What is required:
Retype all the data word for word.

[Stored data]

◇ ◇ ◇

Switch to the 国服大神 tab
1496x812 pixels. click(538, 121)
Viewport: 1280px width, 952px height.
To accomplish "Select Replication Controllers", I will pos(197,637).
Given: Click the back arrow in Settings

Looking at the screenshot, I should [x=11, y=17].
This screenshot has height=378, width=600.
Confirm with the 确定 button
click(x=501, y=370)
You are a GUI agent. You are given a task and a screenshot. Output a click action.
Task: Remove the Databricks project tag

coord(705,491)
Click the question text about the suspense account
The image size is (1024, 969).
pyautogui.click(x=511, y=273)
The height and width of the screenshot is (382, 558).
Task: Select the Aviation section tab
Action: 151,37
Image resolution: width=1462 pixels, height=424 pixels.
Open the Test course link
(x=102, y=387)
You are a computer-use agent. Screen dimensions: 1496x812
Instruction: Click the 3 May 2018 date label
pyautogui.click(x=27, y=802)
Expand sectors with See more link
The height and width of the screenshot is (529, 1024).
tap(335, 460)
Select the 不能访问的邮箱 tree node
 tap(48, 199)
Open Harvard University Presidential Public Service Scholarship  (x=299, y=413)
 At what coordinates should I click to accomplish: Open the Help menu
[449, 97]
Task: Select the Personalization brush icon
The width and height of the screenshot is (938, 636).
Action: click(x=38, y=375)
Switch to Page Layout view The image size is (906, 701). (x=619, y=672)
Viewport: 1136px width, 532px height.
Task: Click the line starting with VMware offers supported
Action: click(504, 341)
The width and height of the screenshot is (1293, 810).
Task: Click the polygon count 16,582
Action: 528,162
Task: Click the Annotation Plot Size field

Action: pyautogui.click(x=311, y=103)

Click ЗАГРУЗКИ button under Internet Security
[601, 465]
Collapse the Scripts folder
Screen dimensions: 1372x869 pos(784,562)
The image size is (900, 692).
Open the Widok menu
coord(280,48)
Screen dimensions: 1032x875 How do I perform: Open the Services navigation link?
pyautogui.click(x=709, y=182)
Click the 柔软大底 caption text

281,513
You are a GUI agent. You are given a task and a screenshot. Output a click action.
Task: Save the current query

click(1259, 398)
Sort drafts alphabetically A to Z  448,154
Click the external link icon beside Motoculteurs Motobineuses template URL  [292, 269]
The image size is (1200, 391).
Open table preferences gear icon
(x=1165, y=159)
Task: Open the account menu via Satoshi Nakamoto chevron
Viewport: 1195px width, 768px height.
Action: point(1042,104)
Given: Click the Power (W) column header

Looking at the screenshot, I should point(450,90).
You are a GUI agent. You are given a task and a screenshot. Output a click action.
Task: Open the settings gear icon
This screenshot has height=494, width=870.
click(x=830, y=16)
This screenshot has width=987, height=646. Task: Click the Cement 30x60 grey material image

◇ ◇ ◇

Answer to the exercise:
Switch to the 国服大神 tab
1496x812 pixels. click(538, 121)
Viewport: 1280px width, 952px height.
To accomplish "Select Replication Controllers", I will pos(197,637).
Given: Click the back arrow in Settings

Looking at the screenshot, I should [x=11, y=17].
This screenshot has height=378, width=600.
Confirm with the 确定 button
click(x=501, y=370)
You are a GUI agent. You are given a task and a screenshot. Output a click action.
Task: Remove the Databricks project tag

coord(705,491)
Click the question text about the suspense account
The image size is (1024, 969).
pyautogui.click(x=511, y=273)
The height and width of the screenshot is (382, 558).
Task: Select the Aviation section tab
Action: 151,37
Image resolution: width=1462 pixels, height=424 pixels.
Open the Test course link
(x=102, y=387)
You are a computer-use agent. Screen dimensions: 1496x812
Instruction: Click the 3 May 2018 date label
pyautogui.click(x=27, y=802)
Expand sectors with See more link
The height and width of the screenshot is (529, 1024).
tap(335, 460)
Select the 不能访问的邮箱 tree node
 tap(48, 199)
Open Harvard University Presidential Public Service Scholarship  (x=299, y=413)
 At what coordinates should I click to accomplish: Open the Help menu
[449, 97]
Task: Select the Personalization brush icon
The width and height of the screenshot is (938, 636).
Action: click(x=38, y=375)
Switch to Page Layout view The image size is (906, 701). (x=619, y=672)
Viewport: 1136px width, 532px height.
Task: Click the line starting with VMware offers supported
Action: click(504, 341)
The width and height of the screenshot is (1293, 810).
Task: Click the polygon count 16,582
Action: 528,162
Task: Click the Annotation Plot Size field

Action: pyautogui.click(x=311, y=103)

Click ЗАГРУЗКИ button under Internet Security
[601, 465]
Collapse the Scripts folder
Screen dimensions: 1372x869 pos(784,562)
The image size is (900, 692).
Open the Widok menu
coord(280,48)
Screen dimensions: 1032x875 How do I perform: Open the Services navigation link?
pyautogui.click(x=709, y=182)
Click the 柔软大底 caption text

281,513
You are a GUI agent. You are given a task and a screenshot. Output a click action.
Task: Save the current query

click(1259, 398)
Sort drafts alphabetically A to Z  448,154
Click the external link icon beside Motoculteurs Motobineuses template URL  [292, 269]
The image size is (1200, 391).
Open table preferences gear icon
(x=1165, y=159)
Task: Open the account menu via Satoshi Nakamoto chevron
Viewport: 1195px width, 768px height.
Action: point(1042,104)
Given: Click the Power (W) column header

Looking at the screenshot, I should point(450,90).
You are a GUI agent. You are given a task and a screenshot. Output a click action.
Task: Open the settings gear icon
This screenshot has height=494, width=870.
click(x=830, y=16)
This screenshot has width=987, height=646. Task: Click the Cement 30x60 grey material image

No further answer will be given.